● ASSIGNED TASK:
Retype each record exactly.

[MATERIAL FOR THIS EXERCISE Boundary: Start]

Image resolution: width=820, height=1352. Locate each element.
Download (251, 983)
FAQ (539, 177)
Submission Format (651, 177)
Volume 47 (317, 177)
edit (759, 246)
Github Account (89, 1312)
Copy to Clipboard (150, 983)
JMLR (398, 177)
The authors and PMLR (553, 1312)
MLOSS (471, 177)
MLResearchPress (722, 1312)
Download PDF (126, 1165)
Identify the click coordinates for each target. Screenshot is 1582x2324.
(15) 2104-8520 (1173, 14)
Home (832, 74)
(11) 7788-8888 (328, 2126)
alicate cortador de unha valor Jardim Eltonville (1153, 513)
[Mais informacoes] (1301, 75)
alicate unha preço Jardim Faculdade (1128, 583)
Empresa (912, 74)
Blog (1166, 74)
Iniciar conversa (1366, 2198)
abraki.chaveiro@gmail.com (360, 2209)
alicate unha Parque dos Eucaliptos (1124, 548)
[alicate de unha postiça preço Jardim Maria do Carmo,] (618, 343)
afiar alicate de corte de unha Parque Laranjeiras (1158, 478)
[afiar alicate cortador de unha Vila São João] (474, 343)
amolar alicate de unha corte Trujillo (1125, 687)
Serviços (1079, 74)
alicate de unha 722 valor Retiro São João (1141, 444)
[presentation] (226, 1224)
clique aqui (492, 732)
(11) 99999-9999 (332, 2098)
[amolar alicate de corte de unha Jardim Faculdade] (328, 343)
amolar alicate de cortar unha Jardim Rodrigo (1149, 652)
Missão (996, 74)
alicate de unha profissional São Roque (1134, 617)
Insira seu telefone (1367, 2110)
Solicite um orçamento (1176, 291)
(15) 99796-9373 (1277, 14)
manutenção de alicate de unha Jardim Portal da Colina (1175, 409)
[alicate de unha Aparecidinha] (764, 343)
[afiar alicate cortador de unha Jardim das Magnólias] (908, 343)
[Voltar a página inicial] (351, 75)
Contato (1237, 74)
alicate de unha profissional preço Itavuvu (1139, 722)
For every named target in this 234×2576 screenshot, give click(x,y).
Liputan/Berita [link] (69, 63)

[MATERIAL FOR THIS EXERCISE Boundary: End]

● YOUR RESPONSE:
Image resolution: width=820, height=1352. Locate each element.
Download (251, 983)
FAQ (539, 177)
Submission Format (651, 177)
Volume 47 (317, 177)
edit (759, 246)
Github Account (89, 1312)
Copy to Clipboard (150, 983)
JMLR (398, 177)
The authors and PMLR (553, 1312)
MLOSS (471, 177)
MLResearchPress (722, 1312)
Download PDF (126, 1165)
Identify the click coordinates for each target. Screenshot is 1582x2324.
(15) 2104-8520 (1173, 14)
Home (832, 74)
(11) 7788-8888 (328, 2126)
alicate cortador de unha valor Jardim Eltonville (1153, 513)
[Mais informacoes] (1301, 75)
alicate unha preço Jardim Faculdade (1128, 583)
Empresa (912, 74)
Blog (1166, 74)
Iniciar conversa (1366, 2198)
abraki.chaveiro@gmail.com (360, 2209)
alicate unha Parque dos Eucaliptos (1124, 548)
[alicate de unha postiça preço Jardim Maria do Carmo,] (618, 343)
afiar alicate de corte de unha Parque Laranjeiras (1158, 478)
[afiar alicate cortador de unha Vila São João] (474, 343)
amolar alicate de unha corte Trujillo (1125, 687)
Serviços (1079, 74)
alicate de unha 722 valor Retiro São João (1141, 444)
[presentation] (226, 1224)
clique aqui (492, 732)
(11) 99999-9999 (332, 2098)
[amolar alicate de corte de unha Jardim Faculdade] (328, 343)
amolar alicate de cortar unha Jardim Rodrigo (1149, 652)
Missão (996, 74)
alicate de unha profissional São Roque (1134, 617)
Insira seu telefone (1367, 2110)
Solicite um orçamento (1176, 291)
(15) 99796-9373 (1277, 14)
manutenção de alicate de unha Jardim Portal da Colina (1175, 409)
[alicate de unha Aparecidinha] (764, 343)
[afiar alicate cortador de unha Jardim das Magnólias] (908, 343)
[Voltar a página inicial] (351, 75)
Contato (1237, 74)
alicate de unha profissional preço Itavuvu (1139, 722)
For every named target in this 234×2576 screenshot, give click(x,y).
Liputan/Berita [link] (69, 63)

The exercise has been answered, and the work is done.